= Assigned task =
Each line in the entries below that holds the string "Given" must be copied.

= Information =
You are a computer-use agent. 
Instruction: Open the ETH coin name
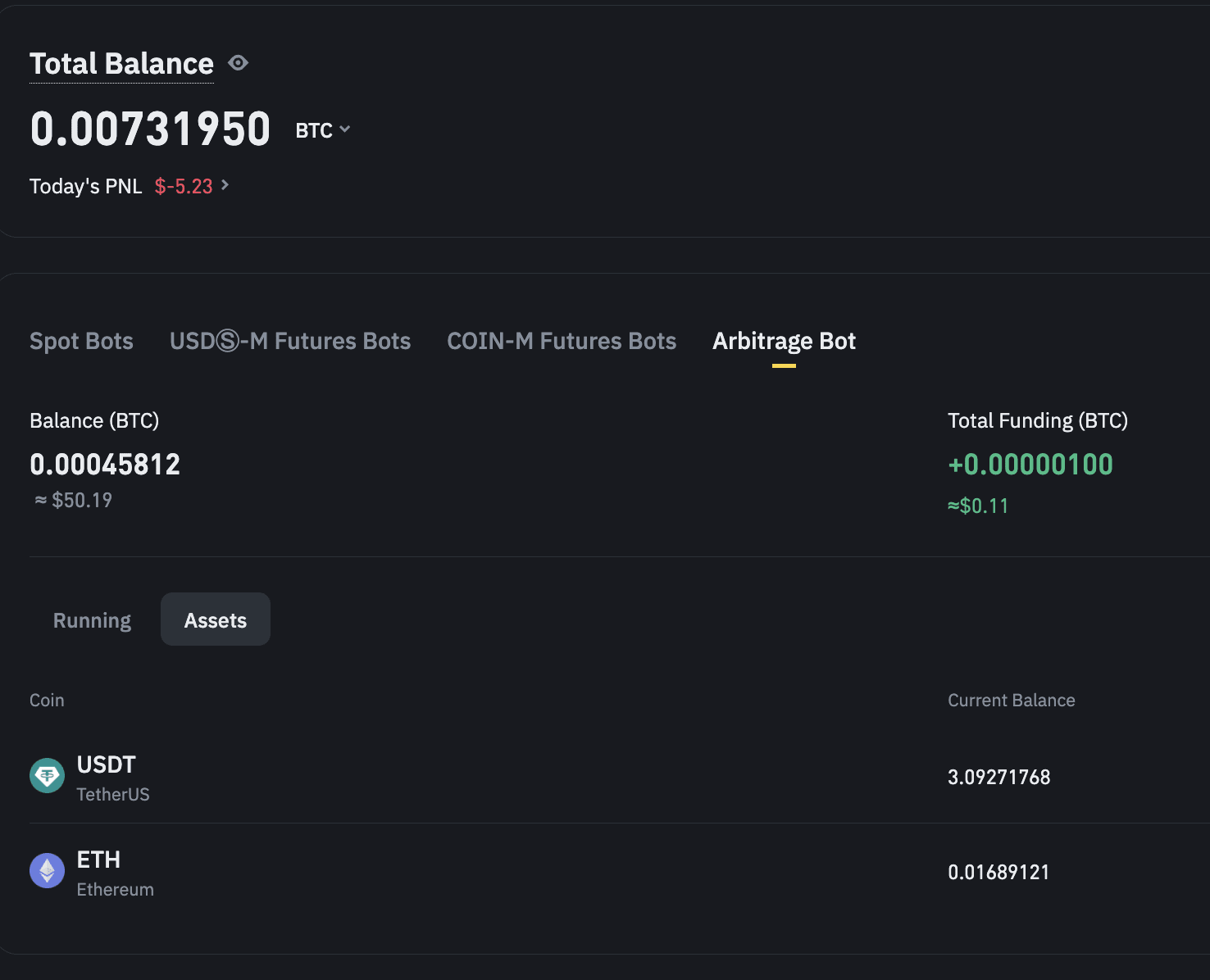coord(98,860)
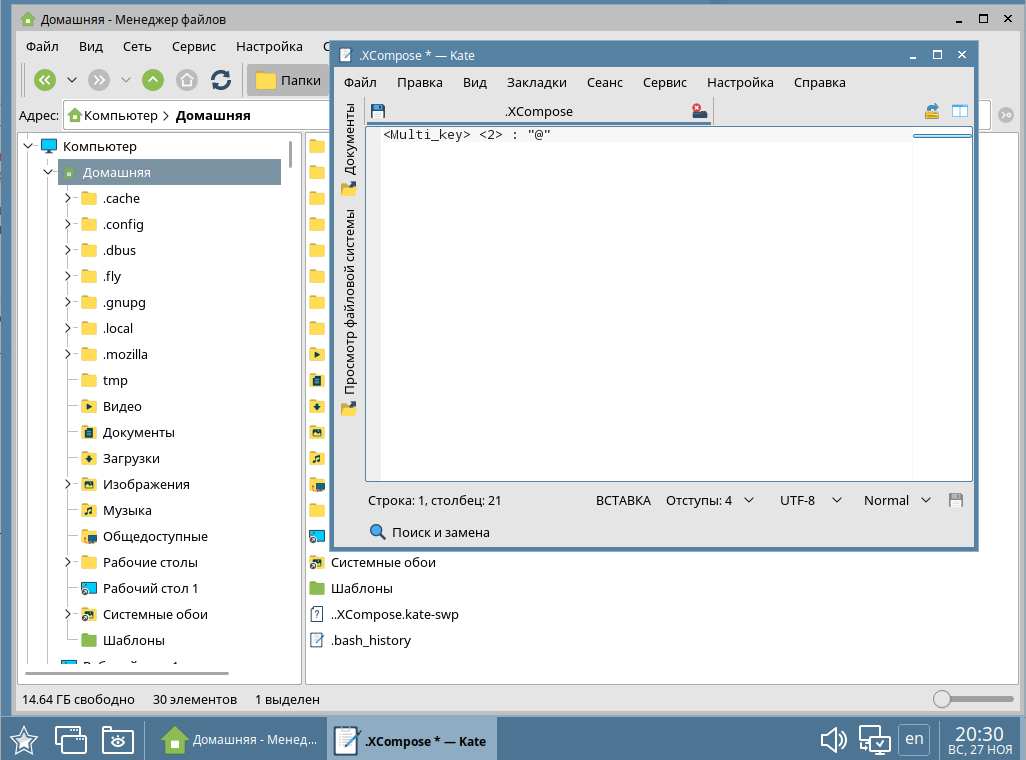The height and width of the screenshot is (760, 1026).
Task: Open the Отступы: 4 indentation dropdown
Action: (709, 500)
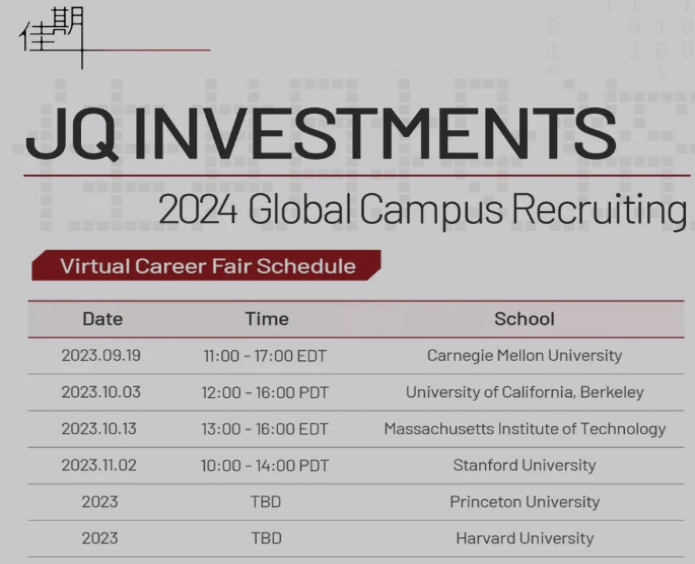The image size is (695, 564).
Task: Open Massachusetts Institute of Technology entry
Action: tap(524, 429)
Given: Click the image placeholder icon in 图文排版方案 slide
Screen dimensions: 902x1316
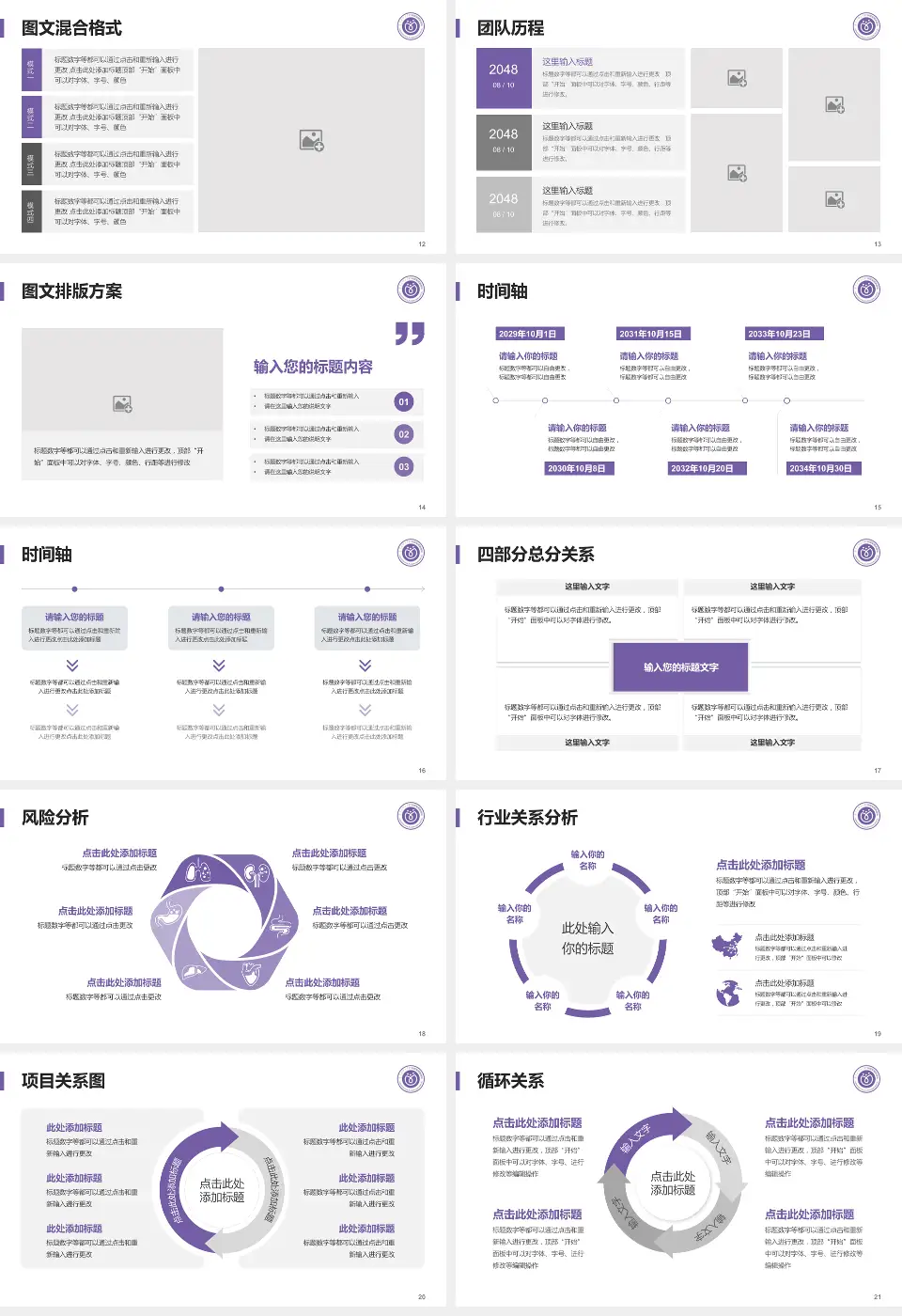Looking at the screenshot, I should tap(122, 404).
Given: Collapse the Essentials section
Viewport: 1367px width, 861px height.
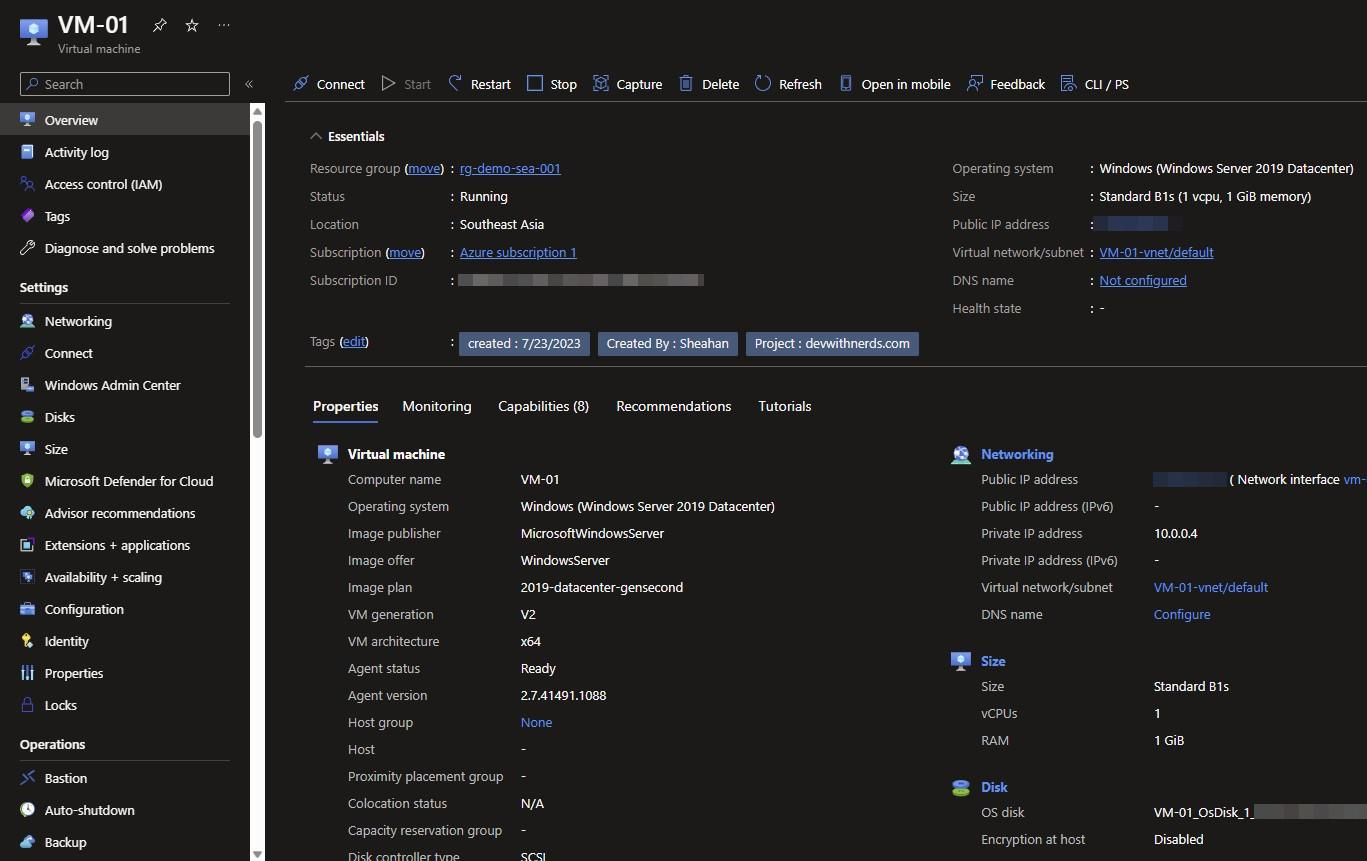Looking at the screenshot, I should click(x=316, y=135).
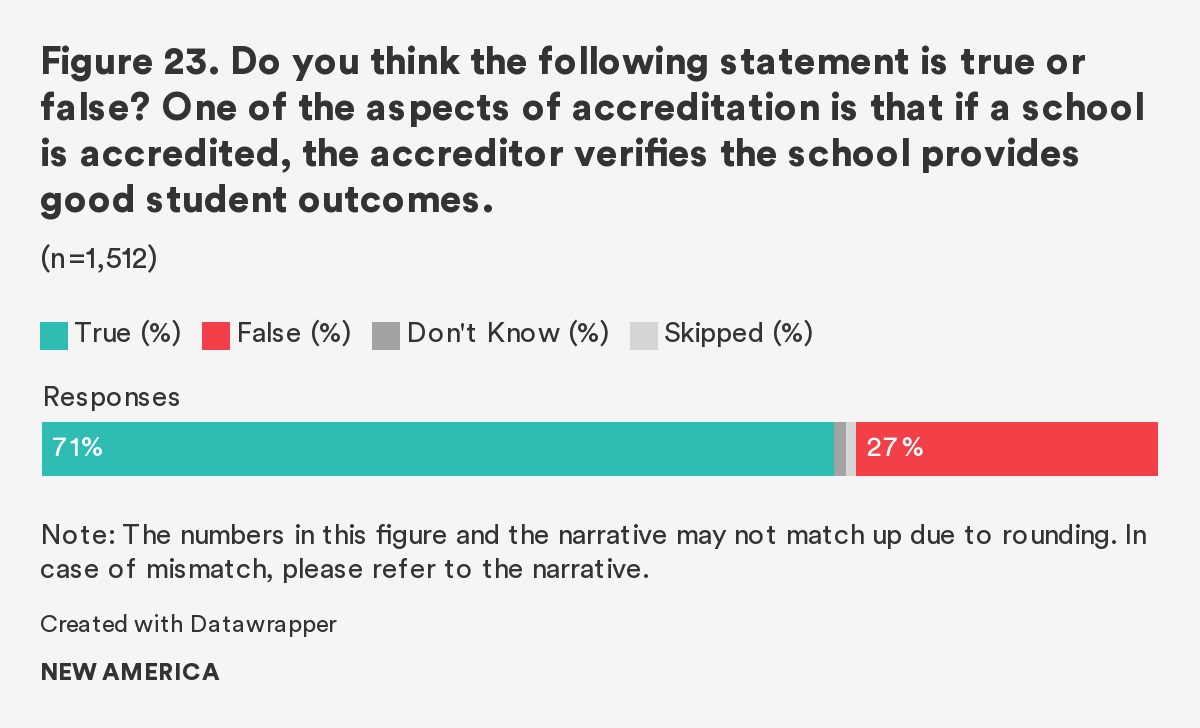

= Task answer =
Given: Click the image placeholder icon in 图文排版方案 slide
Given: Collapse the Essentials section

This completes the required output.